--- start of DOCUMENT SECTION ---

How did you find somewhere to live?
That was relatively easy! Runa was on my side, and they had arranged for me to stay with an awesome homestay family. I lived extremely cheap ($180 / month for food and housing) for two months in a relatively traditional Kichwa household. This had its perks (lots of people to talk to, parties, no worries about buying groceries) and downsides (no running water most of the time, having to hand wash clothes, unreliable transportation to the office), but in the end I built a great relationship with the community. After that, it was word of mouth to find the next place! A Runa employee was leaving the country so I moved into her old room in an apartment shared with friends.
Are there many other expats in your area?
YES. At first, in my homestay community, there were no other expats. I always had gringo support at the Runa office in the next town over when I went to work, but in the community I was on my own. Now that I live in Tena, I have become introduced to a whole network of expats who run businesses, work with NGOs, and teach. There is also a steady current of kayaking and rafting tourists moving through Tena at any given time, due to beautiful quality of the rivers in the surrounding area.
What is your relationship like with the locals?
It took some time living and working in Kichwa communities to get used to the pace of life and people’s perspectives here, but now I am totally comfortable and fairly well known. Tena can be bustling with people in high tourist seasons, but it’s small enough that I know most of my neighbors and see friendly faces passing me regularly on the street. When I go to communities, I’ve build enough of a rapport that working just feels like I’m going to say hi to old friends! There is always the occasional local who assumes I’m a newbie and, say, tries to rip me off at the market, but they come to see that I know my way around when I explain, in pretty natural-sounding Spanish, that I live in the area and earn an Ecuadorian salary!
What do you like about life where you are?

--- end of DOCUMENT SECTION ---

# DIRECTION A
Using the interview about living in Tena, explain in one to three sentences why Tena always has kayaking and rafting tourists passing through.
# DIRECTION B
What did food and housing with the homestay family cost each month, according to the interview about living in Tena?
# DIRECTION C
Carry on the interview about living in Tena from the point at which it stops.
The entries after this sentence bear no relation to the interview.

--- start of EXTRACTED MATERIAL ---

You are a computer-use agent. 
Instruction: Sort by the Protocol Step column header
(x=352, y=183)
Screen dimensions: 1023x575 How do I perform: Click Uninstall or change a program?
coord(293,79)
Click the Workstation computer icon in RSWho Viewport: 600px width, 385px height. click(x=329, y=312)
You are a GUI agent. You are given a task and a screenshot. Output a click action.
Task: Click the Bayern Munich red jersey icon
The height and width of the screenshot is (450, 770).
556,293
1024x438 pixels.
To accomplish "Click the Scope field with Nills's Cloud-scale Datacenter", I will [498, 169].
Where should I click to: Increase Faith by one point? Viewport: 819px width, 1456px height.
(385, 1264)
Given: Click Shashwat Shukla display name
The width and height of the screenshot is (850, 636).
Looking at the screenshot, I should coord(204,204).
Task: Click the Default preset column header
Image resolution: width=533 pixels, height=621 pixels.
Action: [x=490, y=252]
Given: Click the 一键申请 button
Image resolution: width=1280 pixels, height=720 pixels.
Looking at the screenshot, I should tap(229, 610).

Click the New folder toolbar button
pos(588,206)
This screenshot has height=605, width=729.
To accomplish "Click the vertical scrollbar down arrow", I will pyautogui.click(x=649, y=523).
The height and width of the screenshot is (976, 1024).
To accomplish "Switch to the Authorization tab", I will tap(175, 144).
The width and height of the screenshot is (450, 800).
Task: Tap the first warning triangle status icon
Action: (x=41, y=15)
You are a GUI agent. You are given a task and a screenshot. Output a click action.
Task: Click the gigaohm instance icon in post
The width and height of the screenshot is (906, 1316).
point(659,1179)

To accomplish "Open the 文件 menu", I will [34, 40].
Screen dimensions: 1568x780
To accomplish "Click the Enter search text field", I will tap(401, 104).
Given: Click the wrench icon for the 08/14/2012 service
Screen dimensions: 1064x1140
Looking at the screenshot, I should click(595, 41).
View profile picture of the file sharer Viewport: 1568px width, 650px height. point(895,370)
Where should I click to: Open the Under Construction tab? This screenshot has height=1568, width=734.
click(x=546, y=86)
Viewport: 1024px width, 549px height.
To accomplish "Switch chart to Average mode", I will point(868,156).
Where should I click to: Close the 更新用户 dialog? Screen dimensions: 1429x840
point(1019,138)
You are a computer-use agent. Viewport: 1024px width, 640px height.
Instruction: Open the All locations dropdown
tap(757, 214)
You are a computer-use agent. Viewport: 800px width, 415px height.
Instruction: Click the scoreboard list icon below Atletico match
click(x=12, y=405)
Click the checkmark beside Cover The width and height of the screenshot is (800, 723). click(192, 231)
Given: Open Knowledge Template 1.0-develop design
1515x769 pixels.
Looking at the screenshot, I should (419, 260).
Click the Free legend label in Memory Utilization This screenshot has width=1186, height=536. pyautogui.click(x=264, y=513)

--- end of EXTRACTED MATERIAL ---

# TASK RESULT A
A steady stream of kayaking and rafting tourists moves through Tena because the rivers in the surrounding area are of beautiful quality.

# TASK RESULT B
$180 per month.

# TASK RESULT C
I love that I feel totally safe, in a country where I often have to be on guard. As long as I pay attention to what’s going on around me, I am never afraid of violence or robbery. I could walk to the local bar alone without a hassle. I also like that everything is so darn cheap! Food is cheap. All the best attractions and fun things to do are more or less free. Rivers, waterfalls, wildlife parks, and lush mountains abound. I also like that the people are so relaxed, generous, just living life and doing as much as they possibly can with the resources available to them.
Even when people are poor, they always have a bounty of food from their forest gardens – and they’ll always share. Also, adventure! Where else could you find a giant snake hissing outside your bedroom window, eat grubs, cross rushing rivers on bamboo bridges, have a near fatal canoe accident and hike through the jungle wearing the Achuar Nation President’s square-toed dress shoes?
What do you dislike about your expat life?
I miss my family all the time; being able to visit and talk regularly with my family is a sacrifice that I always question making. There are times when skype just isn’t enough (like when we’re talking and my mom informs me she is making her famous chicken piccata, or when my brother graduated from high school). I also live in a particularly less developed part of an already developing country, so there is a lot of frustration with utilities failing, not having water or electricity, getting food poisoning or parasites, no internet, gastronomic phone bills when a family member has a birthday, etc., you get the idea!
What advice would you give to anyone following in your footsteps?
If you have the urge to go somewhere without understanding why, just go for it! It’s always better to take the risk than to wonder what might have been. If you travel in a developing country, leave you pretensions and expectations behind and go with the flow. Don’t expect things to work like in your home country (like transportation, workplace dynamic, punctuality), and definitely don’t be stressed when things go wrong – because they WILL go wrong, probably in weirder ways than you can imagine right now.
What are your plans for the future?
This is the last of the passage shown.